Content starts
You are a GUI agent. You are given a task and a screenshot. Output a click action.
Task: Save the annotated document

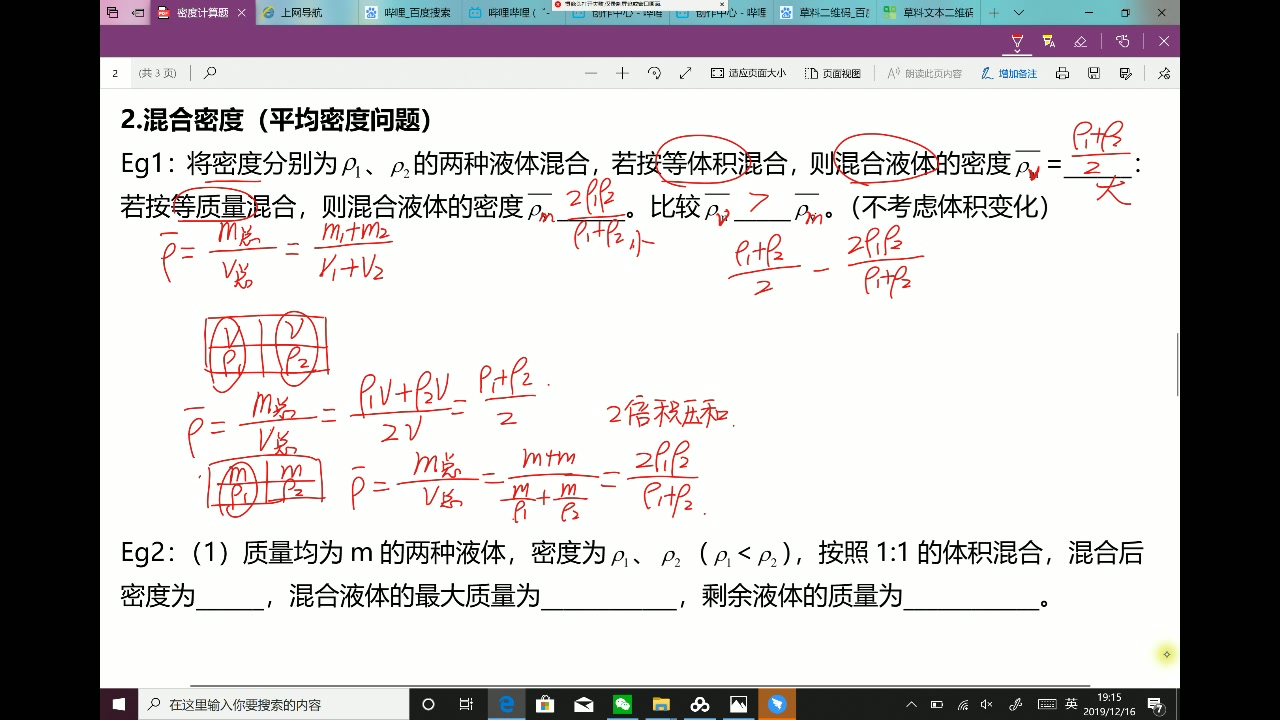point(1094,73)
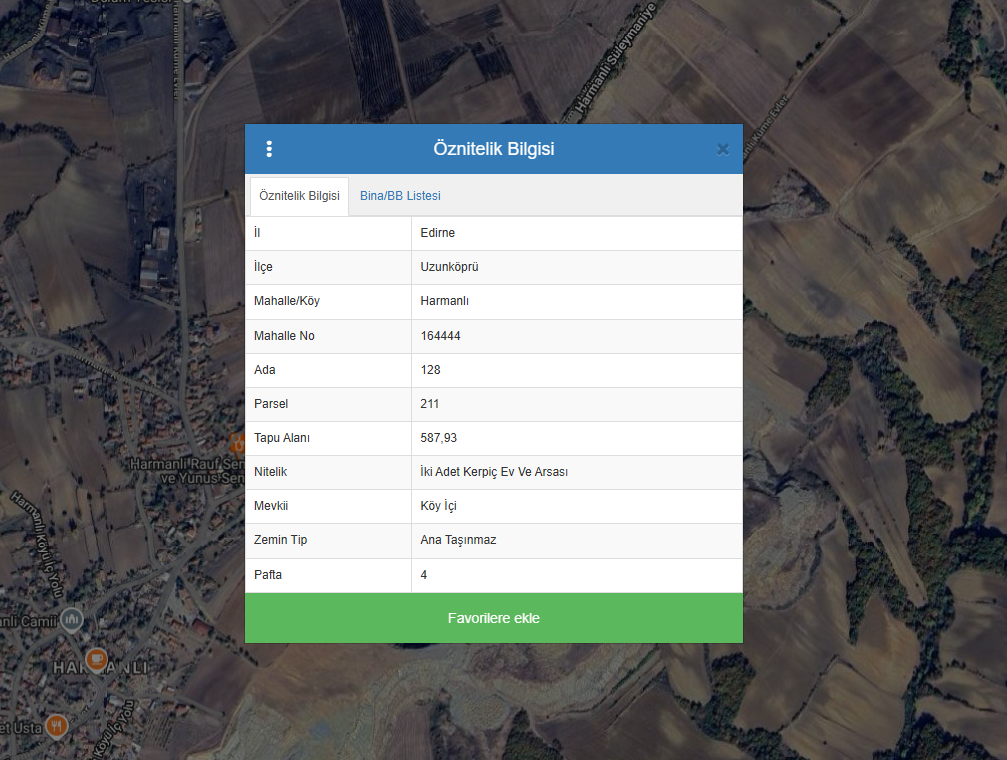
Task: Click the Harmanlı Camii mosque marker
Action: pos(71,621)

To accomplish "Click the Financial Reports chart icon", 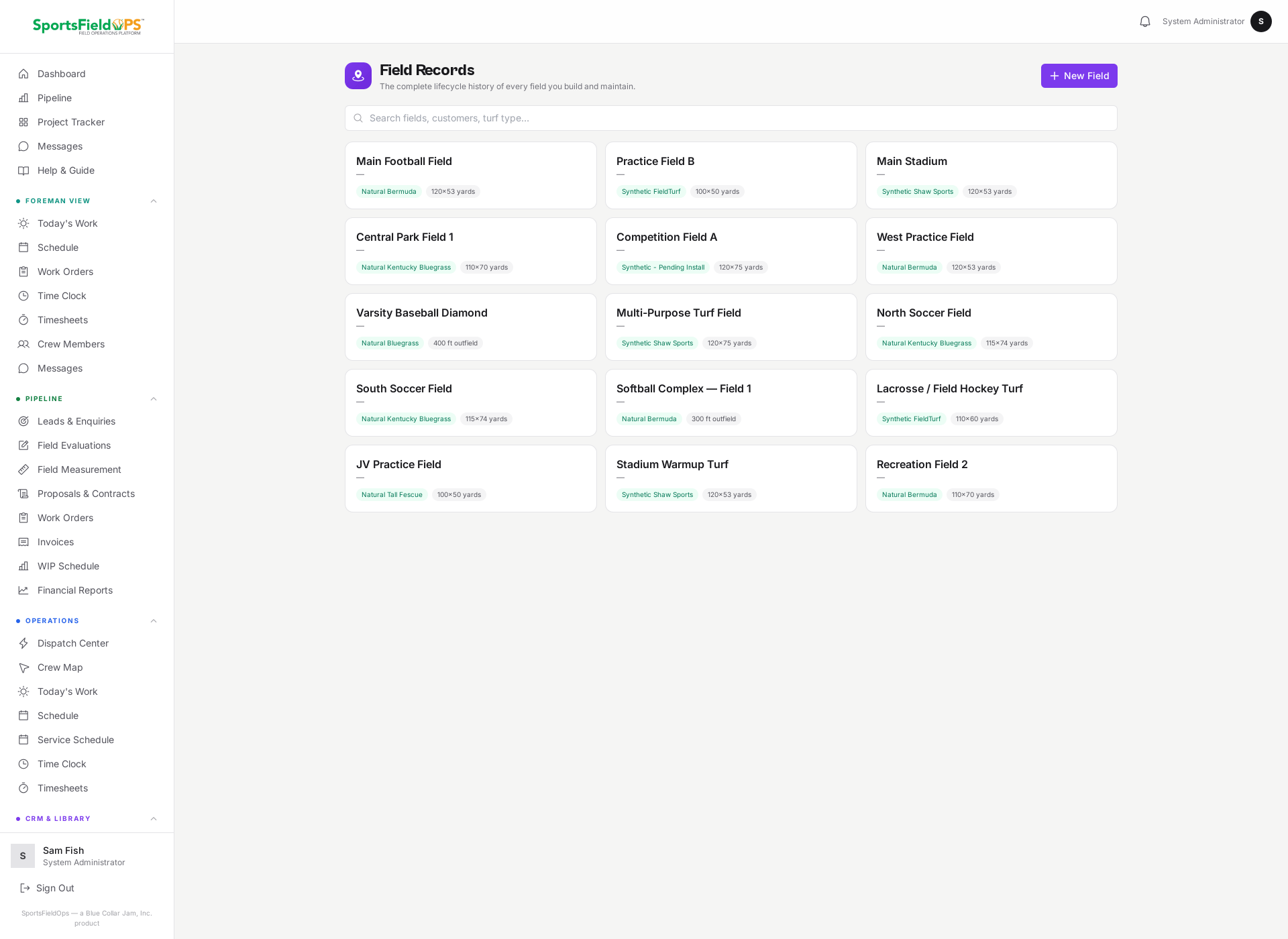I will [x=23, y=590].
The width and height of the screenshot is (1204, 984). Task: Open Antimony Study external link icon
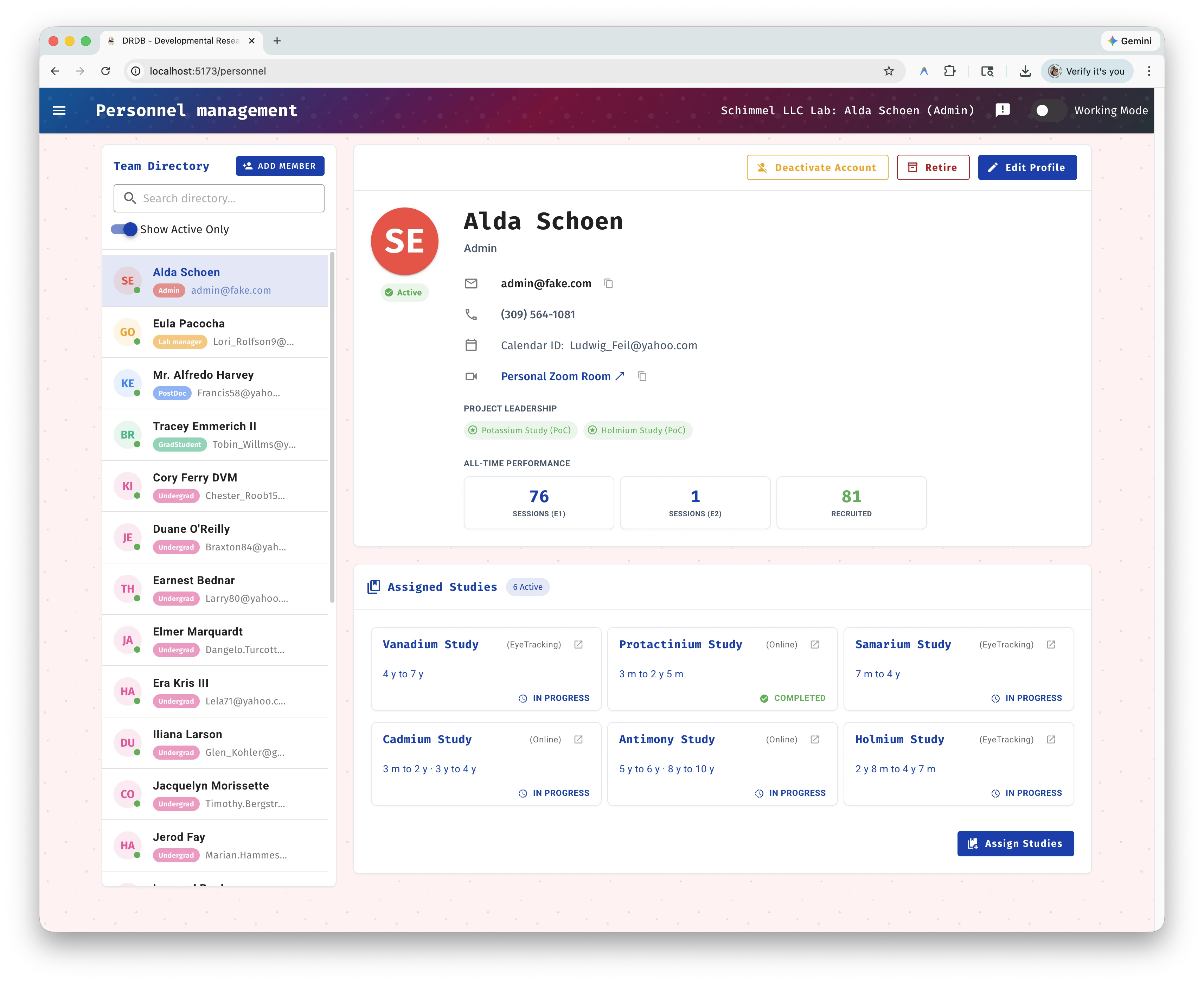tap(815, 739)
Content ends
## Instructions to follow
Everything from the line with "The width and" through the final line of the records above should be written out exactly, minus the pictures.

## Task output
The width and height of the screenshot is (1204, 984). Task: Open Antimony Study external link icon
tap(815, 739)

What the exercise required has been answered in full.